<<<<
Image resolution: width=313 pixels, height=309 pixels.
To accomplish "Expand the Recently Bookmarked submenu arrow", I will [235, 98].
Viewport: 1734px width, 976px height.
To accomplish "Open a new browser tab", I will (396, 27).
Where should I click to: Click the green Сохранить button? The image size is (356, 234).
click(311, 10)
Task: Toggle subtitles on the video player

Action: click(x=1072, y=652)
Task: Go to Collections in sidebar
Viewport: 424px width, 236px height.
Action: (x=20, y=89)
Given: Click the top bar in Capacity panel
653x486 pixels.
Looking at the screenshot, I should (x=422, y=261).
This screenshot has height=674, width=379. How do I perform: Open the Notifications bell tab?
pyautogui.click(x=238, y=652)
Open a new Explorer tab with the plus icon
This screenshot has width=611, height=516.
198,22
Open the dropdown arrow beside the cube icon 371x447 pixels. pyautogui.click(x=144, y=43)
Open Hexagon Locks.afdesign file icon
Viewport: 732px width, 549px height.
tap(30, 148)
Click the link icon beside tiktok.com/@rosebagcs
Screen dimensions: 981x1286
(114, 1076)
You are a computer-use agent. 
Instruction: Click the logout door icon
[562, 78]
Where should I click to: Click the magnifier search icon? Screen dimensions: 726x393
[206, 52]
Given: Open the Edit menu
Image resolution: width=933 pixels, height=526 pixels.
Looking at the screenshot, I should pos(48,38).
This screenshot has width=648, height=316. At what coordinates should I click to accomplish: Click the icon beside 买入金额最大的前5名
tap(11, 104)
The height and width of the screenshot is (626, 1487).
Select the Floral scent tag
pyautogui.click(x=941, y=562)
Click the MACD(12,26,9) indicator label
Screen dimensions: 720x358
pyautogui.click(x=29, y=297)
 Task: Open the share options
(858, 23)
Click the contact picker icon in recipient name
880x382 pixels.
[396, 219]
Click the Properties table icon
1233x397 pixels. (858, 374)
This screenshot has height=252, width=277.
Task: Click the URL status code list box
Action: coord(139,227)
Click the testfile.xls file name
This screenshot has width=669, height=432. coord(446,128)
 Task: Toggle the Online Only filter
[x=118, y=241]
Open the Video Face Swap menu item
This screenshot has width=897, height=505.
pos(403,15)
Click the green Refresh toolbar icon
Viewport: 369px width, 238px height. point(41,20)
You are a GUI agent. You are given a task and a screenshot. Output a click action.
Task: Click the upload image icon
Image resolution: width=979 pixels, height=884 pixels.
>>>>
**GIVEN REQUEST**
Rewrite the part of the records that opens with the line containing "Click the green Refresh toolbar icon" and closes with the end of the records, swapping "Refresh" for "Reload" and leaving everything else unchanged.

**THE COMPLETED TASK**
Click the green Reload toolbar icon
Viewport: 369px width, 238px height. point(41,20)
You are a GUI agent. You are given a task and a screenshot. Output a click action.
Task: Click the upload image icon
Image resolution: width=979 pixels, height=884 pixels.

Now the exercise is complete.